After the 1920s the economy came crashing down when it became too cumbersome. But after the Great Depression the economy reemerged more powerful than before. If our economy suffers a similar crash, we can expect it to eventually produce a similar rebounding. Government bailouts try to prevent the economy's natural mechanisms to redistribute wealth into a more sustainable setting so that it can resume productivity again.
Can the economy ever recover, truly recover, unless we allow it to fall on its own? If large corporations fail on their own accord, they create vacuums in demand that will allow smaller businesses an opportunity to flourish stronger than before. Smaller businesses tend not to have as cumbersome structures as larger businesses. The pay scales and profit scales tend to spread more of the company's wealth among more employees, not just to the top of the pyramid, which allows for greater economic stability, and greater affluence in the population with less need for government programs and policies to attempt to artificially create it. What our economy needs is for the large corporations to fail on their own, for smaller businesses to fill in the void on their own, and the result will be that more people will be able to earn income on their own through returning to work, instead of continual unemployment benefits, food stamps, etc.

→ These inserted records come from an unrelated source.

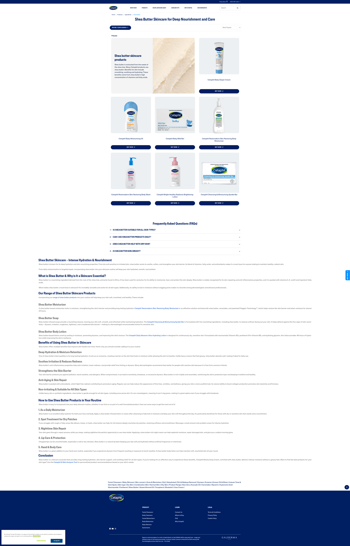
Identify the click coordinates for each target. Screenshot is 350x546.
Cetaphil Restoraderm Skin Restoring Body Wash (130, 195)
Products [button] (144, 8)
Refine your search (119, 27)
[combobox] (230, 8)
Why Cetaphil (179, 521)
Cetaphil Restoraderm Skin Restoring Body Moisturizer (157, 308)
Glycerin (215, 485)
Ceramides (206, 485)
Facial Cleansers (114, 482)
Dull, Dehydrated (169, 482)
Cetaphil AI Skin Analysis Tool (65, 462)
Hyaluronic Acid (225, 485)
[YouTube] (113, 528)
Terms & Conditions (214, 512)
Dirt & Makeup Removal (186, 482)
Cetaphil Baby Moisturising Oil (131, 139)
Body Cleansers (147, 515)
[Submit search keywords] (237, 8)
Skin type (121, 485)
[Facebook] (110, 528)
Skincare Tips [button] (175, 8)
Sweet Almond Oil (147, 487)
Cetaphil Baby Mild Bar (175, 139)
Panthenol (123, 487)
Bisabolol (169, 487)
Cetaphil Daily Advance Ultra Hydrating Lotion (147, 336)
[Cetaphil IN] (116, 497)
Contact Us (178, 512)
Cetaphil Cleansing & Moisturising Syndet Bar (219, 195)
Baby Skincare (128, 482)
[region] (33, 537)
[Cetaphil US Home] (113, 8)
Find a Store (222, 1)
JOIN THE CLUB (234, 1)
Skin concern (140, 482)
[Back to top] (347, 487)
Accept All (56, 540)
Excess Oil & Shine (220, 482)
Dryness (200, 482)
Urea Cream (179, 487)
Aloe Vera (186, 485)
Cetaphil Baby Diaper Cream (219, 80)
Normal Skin (155, 485)
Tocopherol (159, 487)
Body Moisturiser (147, 521)
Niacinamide (113, 487)
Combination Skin (141, 485)
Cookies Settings (41, 540)
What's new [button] (133, 8)
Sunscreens (146, 528)
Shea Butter (133, 487)
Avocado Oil (195, 485)
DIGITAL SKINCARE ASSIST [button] (159, 8)
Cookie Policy (212, 518)
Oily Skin (164, 485)
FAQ (176, 518)
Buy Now (218, 91)
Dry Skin (130, 485)
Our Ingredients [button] (202, 8)
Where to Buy (179, 515)
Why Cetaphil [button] (188, 8)
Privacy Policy (212, 515)
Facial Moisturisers (148, 518)
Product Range (175, 485)
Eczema (208, 482)
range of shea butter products (65, 298)
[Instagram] (115, 528)
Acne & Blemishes (154, 482)
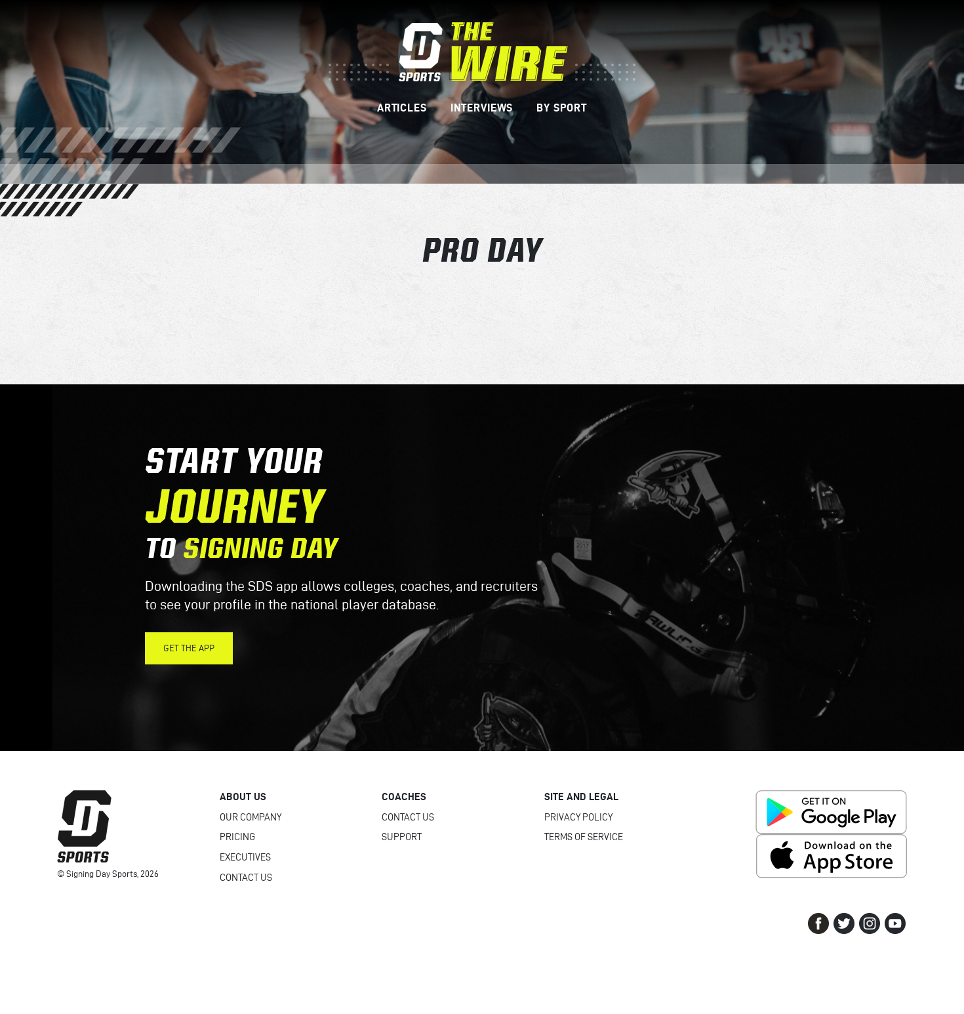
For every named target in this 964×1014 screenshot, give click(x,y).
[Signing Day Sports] (482, 50)
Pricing (237, 837)
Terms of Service (583, 837)
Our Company (250, 817)
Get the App (188, 648)
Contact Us (246, 877)
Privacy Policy (578, 817)
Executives (245, 857)
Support (402, 837)
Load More (482, 307)
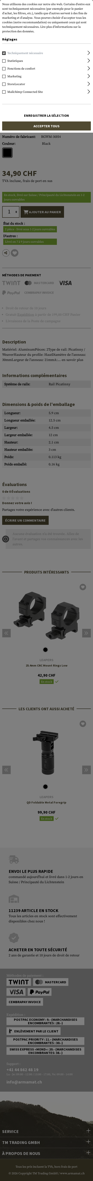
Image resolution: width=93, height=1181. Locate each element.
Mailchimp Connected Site (25, 92)
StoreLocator (16, 84)
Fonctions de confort (21, 69)
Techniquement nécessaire (25, 53)
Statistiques (15, 61)
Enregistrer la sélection (46, 115)
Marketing (14, 76)
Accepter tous (46, 126)
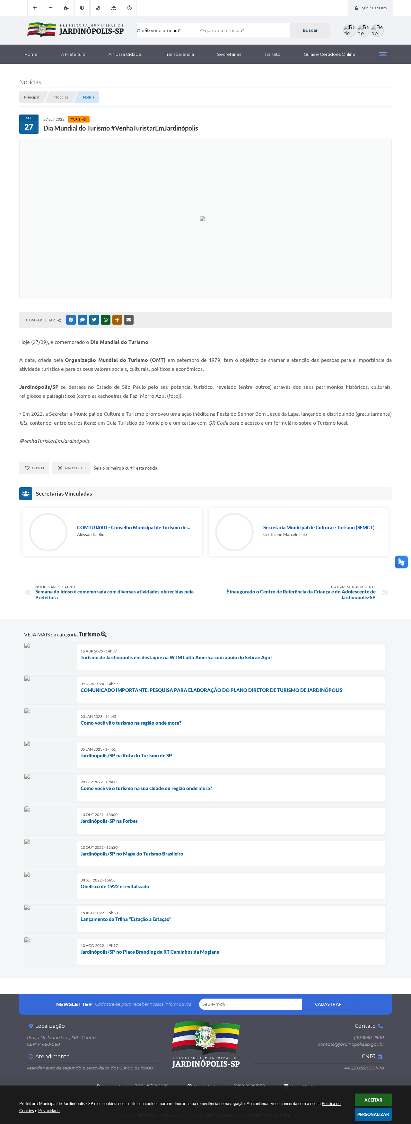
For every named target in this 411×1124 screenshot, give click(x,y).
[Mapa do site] (113, 8)
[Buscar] (310, 30)
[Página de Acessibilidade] (129, 8)
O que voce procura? (159, 30)
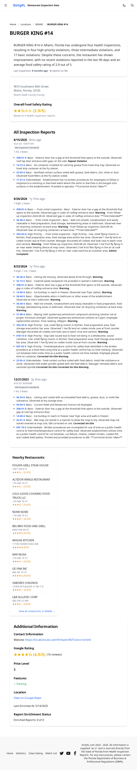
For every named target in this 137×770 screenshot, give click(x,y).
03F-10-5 (21, 427)
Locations (26, 24)
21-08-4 (20, 314)
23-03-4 (20, 172)
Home (13, 24)
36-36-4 (20, 276)
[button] (5, 5)
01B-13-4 (21, 335)
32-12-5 (20, 280)
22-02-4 (20, 360)
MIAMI (39, 24)
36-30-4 (20, 220)
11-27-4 (20, 179)
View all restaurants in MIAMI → (37, 611)
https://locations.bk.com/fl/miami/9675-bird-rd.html (58, 640)
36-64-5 (20, 296)
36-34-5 (20, 397)
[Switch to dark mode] (124, 5)
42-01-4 (20, 420)
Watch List (51, 753)
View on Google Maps (27, 698)
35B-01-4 (21, 157)
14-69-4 (20, 292)
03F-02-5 (21, 346)
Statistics (21, 753)
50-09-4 (20, 404)
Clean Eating (36, 753)
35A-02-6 (21, 234)
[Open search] (132, 5)
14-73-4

Our current economic problems exist because our entire system has become cumbersome. Too much wealth at the top, too little at the bottom, too little need to pay out, too much ability to remain wealthy without paying. Too much willingness to pay overly high markups for goods and services, too much need to get by without those goods and services. This cannot be fixed by government taxing the wealthy. Because the markets are not a simple matter of dollars and cents. Too much moral evaluation of our economic models. Economies, by their nature, redistribute wealth naturally. I cannot turn a profit unless I charge you more than it took for me to produce. That's the simple fact of it, and no amount of decrying profit as evil will change the necessity of making profit. The success of an economic model isn't based on its alleged moral value. It's based on its ability to allow and maintain continual movement of wealthy over a long period of time, so that people can enjoy success over most of their lifetimes.

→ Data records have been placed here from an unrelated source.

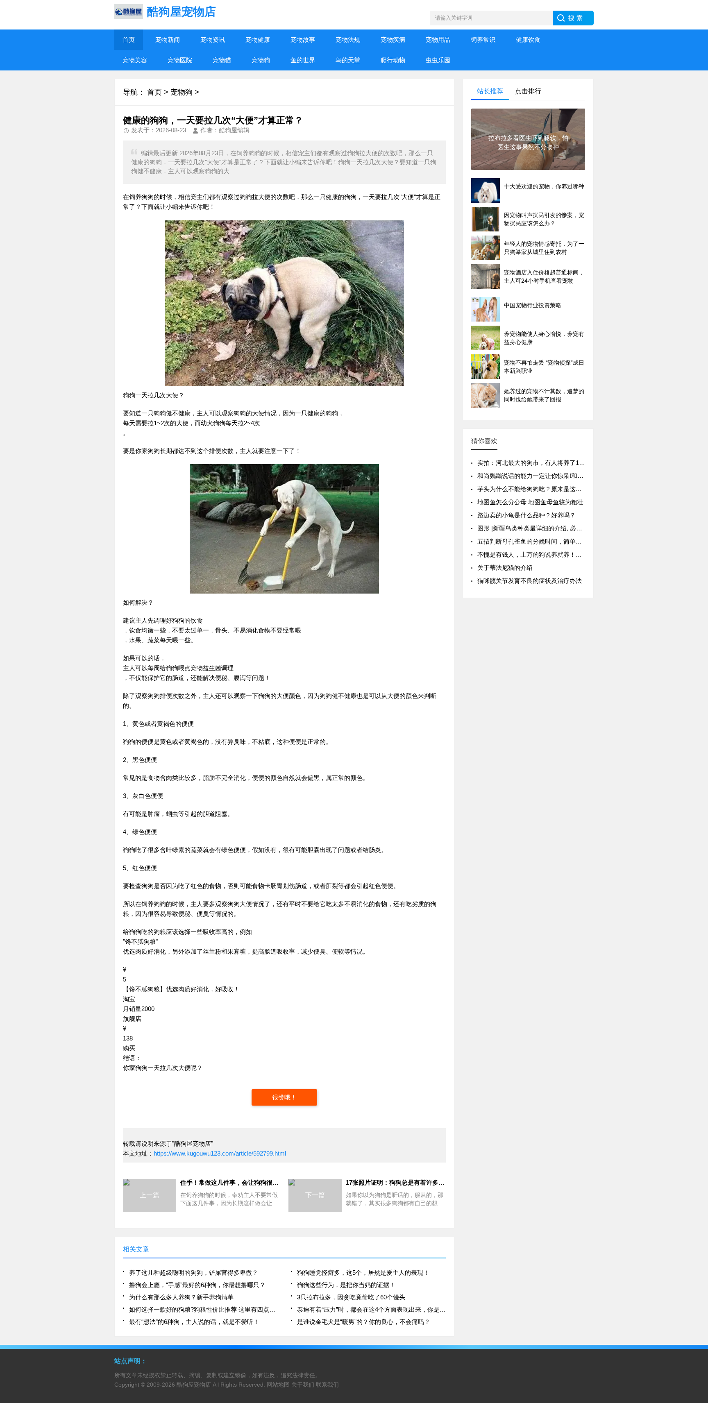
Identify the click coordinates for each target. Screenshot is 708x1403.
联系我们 (327, 1384)
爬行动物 (393, 60)
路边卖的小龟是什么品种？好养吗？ (526, 515)
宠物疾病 (393, 39)
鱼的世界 (302, 60)
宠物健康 (257, 39)
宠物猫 (222, 60)
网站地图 (278, 1384)
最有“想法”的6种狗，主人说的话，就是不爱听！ (194, 1321)
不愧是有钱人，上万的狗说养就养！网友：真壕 (541, 554)
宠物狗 (261, 60)
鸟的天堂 (348, 60)
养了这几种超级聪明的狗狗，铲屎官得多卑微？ (193, 1272)
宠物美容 (135, 60)
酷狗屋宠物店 (194, 1384)
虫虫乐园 (438, 60)
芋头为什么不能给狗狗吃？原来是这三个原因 (538, 488)
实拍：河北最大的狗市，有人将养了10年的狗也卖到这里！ (557, 462)
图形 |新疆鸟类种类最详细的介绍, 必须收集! (536, 528)
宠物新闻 (167, 39)
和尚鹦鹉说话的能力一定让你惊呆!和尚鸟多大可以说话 (551, 475)
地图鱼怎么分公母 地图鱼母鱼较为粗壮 (530, 502)
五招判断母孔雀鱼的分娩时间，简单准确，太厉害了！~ (553, 541)
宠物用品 (438, 39)
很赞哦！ (284, 1097)
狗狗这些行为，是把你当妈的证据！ (346, 1284)
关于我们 (302, 1384)
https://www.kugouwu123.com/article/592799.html (220, 1153)
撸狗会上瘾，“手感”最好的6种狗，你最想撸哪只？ (197, 1284)
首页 (129, 39)
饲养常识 (483, 39)
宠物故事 (302, 39)
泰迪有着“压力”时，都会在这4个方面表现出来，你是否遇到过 (371, 1309)
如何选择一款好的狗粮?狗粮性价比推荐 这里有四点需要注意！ (203, 1309)
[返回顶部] (699, 1254)
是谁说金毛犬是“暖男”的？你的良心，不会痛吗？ (363, 1321)
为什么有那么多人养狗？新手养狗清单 (181, 1297)
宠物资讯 (212, 39)
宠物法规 (348, 39)
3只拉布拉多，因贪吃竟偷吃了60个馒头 (351, 1297)
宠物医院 (180, 60)
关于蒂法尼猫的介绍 (505, 567)
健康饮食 (528, 39)
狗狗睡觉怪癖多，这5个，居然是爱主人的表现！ (363, 1272)
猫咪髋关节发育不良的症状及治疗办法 (529, 580)
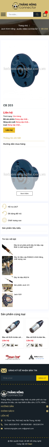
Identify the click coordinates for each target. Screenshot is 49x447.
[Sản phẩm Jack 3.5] (7, 288)
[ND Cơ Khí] (12, 357)
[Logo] (24, 6)
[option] (12, 333)
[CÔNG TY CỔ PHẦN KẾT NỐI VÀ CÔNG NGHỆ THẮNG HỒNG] (12, 393)
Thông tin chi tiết (12, 138)
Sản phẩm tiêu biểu (11, 228)
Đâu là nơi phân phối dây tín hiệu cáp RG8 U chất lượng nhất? (28, 246)
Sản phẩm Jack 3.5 (21, 285)
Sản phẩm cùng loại (13, 314)
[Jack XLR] (7, 300)
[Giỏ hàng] (45, 16)
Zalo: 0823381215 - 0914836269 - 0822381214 (24, 424)
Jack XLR (17, 294)
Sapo (30, 444)
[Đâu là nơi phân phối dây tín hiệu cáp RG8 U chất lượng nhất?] (7, 249)
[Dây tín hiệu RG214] (7, 279)
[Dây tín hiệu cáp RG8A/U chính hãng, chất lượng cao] (7, 265)
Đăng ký (42, 378)
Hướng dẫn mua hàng (14, 144)
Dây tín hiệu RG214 (21, 277)
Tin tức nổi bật (9, 239)
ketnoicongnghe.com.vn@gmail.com (19, 428)
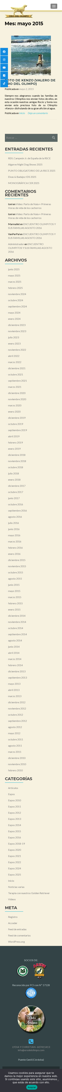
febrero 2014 (15, 665)
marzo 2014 (14, 658)
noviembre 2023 (17, 331)
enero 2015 (14, 609)
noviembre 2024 (17, 293)
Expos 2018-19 (16, 843)
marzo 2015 (14, 597)
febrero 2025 (15, 287)
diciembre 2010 (16, 757)
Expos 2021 (14, 855)
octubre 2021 (15, 374)
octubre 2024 (15, 300)
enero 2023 (14, 343)
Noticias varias (16, 886)
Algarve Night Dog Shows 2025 (25, 164)
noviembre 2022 (17, 349)
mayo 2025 (14, 275)
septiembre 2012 (17, 720)
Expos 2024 (14, 868)
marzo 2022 (14, 362)
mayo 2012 (14, 733)
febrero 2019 (15, 442)
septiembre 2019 (17, 430)
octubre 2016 (15, 504)
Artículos (13, 787)
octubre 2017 (15, 491)
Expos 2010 (14, 800)
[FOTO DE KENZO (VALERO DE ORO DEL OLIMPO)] (31, 55)
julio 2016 (13, 522)
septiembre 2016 (17, 510)
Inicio (22, 113)
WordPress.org (16, 941)
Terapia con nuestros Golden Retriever (29, 893)
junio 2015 (14, 584)
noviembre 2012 (17, 708)
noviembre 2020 (17, 399)
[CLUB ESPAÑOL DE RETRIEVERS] (39, 970)
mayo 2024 (14, 312)
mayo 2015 (14, 590)
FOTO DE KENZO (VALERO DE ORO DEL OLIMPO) (30, 82)
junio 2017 (14, 498)
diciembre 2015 (16, 559)
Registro (12, 916)
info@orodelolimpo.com (31, 1050)
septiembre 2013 (17, 677)
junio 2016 (14, 529)
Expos (11, 794)
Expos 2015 (14, 831)
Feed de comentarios (19, 935)
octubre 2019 (15, 423)
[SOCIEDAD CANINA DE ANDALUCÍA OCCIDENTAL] (23, 970)
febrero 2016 (15, 547)
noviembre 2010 (17, 764)
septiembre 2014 (17, 634)
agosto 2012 (15, 726)
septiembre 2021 (17, 380)
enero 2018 (14, 479)
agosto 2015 (15, 578)
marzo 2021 (14, 386)
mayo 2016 (14, 535)
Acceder (12, 923)
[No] (58, 1080)
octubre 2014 (15, 628)
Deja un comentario (38, 113)
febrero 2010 (15, 770)
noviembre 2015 (17, 566)
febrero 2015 (15, 603)
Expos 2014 (14, 824)
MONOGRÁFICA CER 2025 (23, 182)
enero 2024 (14, 318)
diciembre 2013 (16, 671)
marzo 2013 (14, 696)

After the 1920s the economy came crashing down when it became too cumbersome. But after the Great Depression the economy reemerged more powerful than before. If our economy suffers a similar crash, we can expect it to eventually produce a similar rebounding. Government bailouts try to prevent the economy's natural mechanisms to redistribute wealth into a more sustainable setting so that it can resume productivity again.
Can the economy ever recover, truly recover, unless we allow it to fall on its own? If large corporations fail on their own accord, they create vacuums in demand that will allow smaller businesses an opportunity to flourish stronger than before. Smaller businesses tend not to have as cumbersome structures as larger businesses. The pay scales and profit scales tend to spread more of the company's wealth among more employees, not just to the top of the pyramid, which allows for greater economic stability, and greater affluence in the population with less need for government programs and policies to attempt to artificially create it. What our economy needs is for the large corporations to fail on their own, for smaller businesses to fill in the void on their own, and the result will be that more people will be able to earn income on their own through returning to work, instead of continual unemployment benefits, food stamps, etc.